Stored items:
=-=-=

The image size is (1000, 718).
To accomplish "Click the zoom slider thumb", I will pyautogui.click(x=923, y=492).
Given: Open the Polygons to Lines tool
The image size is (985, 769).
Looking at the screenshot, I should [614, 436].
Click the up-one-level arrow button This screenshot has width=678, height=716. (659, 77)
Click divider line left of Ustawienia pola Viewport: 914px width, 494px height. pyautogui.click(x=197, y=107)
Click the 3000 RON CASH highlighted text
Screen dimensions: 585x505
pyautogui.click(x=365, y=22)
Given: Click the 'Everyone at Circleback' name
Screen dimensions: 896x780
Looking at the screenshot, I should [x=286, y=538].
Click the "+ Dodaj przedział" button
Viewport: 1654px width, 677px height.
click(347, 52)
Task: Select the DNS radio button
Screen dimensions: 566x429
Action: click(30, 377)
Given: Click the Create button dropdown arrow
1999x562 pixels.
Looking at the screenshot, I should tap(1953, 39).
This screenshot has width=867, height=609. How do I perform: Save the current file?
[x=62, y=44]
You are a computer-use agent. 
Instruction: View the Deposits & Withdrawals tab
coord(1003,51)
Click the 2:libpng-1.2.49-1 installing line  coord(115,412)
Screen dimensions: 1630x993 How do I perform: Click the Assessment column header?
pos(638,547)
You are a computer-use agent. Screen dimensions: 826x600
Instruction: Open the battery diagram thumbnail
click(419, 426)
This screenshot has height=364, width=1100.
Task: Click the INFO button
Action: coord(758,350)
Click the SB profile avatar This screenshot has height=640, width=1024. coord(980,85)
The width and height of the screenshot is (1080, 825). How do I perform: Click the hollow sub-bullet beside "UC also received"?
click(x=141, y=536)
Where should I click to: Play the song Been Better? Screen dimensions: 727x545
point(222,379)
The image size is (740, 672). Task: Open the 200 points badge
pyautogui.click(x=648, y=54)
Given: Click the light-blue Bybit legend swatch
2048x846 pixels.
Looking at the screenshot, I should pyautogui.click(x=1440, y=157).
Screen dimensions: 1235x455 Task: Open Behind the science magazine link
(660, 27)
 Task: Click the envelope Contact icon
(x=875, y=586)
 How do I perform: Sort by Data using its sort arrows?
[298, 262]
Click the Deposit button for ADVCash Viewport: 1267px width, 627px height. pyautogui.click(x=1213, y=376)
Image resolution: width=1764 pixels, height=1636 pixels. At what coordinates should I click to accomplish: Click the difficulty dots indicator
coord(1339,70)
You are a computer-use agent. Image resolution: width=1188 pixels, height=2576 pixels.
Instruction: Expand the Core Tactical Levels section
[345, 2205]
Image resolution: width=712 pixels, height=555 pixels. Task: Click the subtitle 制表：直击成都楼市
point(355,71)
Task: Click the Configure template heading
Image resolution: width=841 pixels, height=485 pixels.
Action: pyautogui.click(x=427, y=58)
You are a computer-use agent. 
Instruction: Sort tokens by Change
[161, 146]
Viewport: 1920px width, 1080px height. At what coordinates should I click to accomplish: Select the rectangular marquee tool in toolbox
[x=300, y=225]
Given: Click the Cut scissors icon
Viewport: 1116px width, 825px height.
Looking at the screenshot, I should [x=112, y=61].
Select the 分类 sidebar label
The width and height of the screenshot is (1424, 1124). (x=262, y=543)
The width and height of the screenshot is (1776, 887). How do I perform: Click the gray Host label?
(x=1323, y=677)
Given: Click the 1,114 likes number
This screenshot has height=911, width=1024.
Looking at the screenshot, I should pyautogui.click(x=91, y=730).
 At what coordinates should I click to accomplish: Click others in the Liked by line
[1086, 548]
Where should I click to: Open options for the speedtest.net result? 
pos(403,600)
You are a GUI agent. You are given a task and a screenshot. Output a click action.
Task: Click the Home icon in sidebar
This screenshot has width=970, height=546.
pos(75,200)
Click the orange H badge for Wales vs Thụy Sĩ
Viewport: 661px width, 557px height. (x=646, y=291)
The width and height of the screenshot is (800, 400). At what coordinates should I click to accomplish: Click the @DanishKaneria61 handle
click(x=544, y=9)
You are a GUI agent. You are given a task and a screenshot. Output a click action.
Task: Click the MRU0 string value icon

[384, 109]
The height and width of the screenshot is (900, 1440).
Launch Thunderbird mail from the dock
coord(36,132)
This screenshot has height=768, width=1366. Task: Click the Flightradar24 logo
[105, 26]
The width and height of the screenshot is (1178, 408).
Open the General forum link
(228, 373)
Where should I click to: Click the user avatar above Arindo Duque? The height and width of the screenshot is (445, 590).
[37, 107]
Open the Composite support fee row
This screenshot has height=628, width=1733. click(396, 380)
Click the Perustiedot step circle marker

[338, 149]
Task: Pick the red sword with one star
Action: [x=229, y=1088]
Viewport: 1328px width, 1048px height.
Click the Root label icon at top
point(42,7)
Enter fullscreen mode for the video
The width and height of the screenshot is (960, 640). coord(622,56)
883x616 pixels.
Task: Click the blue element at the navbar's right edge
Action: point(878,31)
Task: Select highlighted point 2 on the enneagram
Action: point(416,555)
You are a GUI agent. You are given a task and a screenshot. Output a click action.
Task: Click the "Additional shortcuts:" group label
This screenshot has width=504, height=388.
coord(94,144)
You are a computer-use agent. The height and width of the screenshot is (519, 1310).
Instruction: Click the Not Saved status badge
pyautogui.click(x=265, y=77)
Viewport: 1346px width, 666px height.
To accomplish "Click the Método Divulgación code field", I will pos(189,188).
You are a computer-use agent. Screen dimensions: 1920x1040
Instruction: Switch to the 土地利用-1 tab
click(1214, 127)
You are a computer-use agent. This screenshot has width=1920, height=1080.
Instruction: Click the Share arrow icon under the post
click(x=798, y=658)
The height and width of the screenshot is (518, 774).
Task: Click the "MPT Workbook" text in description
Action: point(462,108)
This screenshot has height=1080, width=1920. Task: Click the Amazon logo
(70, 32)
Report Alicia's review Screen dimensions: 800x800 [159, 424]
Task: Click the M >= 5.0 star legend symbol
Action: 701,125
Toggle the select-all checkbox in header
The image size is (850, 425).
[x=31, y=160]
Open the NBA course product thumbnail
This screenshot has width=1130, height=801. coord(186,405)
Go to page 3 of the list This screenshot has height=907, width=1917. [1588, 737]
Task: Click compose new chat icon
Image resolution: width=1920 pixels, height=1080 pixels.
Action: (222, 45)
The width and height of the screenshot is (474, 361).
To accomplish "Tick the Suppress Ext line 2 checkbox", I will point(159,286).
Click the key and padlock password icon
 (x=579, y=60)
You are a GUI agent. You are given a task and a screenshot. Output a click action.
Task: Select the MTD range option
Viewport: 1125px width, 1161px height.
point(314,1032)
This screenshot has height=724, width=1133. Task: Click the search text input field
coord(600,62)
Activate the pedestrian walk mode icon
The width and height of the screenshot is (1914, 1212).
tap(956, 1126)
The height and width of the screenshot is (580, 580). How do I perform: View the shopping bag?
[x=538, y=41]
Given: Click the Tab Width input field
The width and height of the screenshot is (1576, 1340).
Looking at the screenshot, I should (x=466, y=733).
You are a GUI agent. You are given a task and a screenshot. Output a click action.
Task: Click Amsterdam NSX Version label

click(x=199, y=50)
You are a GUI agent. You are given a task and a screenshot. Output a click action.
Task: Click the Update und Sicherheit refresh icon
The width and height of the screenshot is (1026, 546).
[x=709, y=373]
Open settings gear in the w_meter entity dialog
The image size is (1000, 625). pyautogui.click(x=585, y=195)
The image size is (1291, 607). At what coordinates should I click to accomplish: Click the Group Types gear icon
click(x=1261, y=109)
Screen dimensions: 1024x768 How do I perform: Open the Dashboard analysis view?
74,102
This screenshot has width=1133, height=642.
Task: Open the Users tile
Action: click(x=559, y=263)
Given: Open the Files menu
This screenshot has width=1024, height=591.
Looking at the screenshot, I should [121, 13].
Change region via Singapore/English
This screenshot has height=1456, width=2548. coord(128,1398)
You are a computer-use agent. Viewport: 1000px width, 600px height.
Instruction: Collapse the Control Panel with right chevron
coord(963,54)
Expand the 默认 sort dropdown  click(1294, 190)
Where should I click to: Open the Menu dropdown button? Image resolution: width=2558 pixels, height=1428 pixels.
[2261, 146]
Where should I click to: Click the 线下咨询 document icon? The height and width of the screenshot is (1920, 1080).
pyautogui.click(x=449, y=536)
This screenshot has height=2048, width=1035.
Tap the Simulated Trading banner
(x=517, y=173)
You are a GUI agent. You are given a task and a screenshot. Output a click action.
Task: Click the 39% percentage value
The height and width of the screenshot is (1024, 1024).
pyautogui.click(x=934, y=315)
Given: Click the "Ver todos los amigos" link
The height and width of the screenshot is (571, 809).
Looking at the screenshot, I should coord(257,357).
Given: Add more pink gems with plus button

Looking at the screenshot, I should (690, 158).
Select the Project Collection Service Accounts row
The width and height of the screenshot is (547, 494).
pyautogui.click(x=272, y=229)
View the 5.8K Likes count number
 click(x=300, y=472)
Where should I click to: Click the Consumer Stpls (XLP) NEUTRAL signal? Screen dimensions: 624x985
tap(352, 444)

=-=-=

Exercise directions:
List every line in the records above that contains the word "will".

Response to the exercise:
To accomplish "Click the zoom slider thumb", I will pyautogui.click(x=923, y=492).
To accomplish "Click the Método Divulgación code field", I will pos(189,188).
To accomplish "Tick the Suppress Ext line 2 checkbox", I will point(159,286).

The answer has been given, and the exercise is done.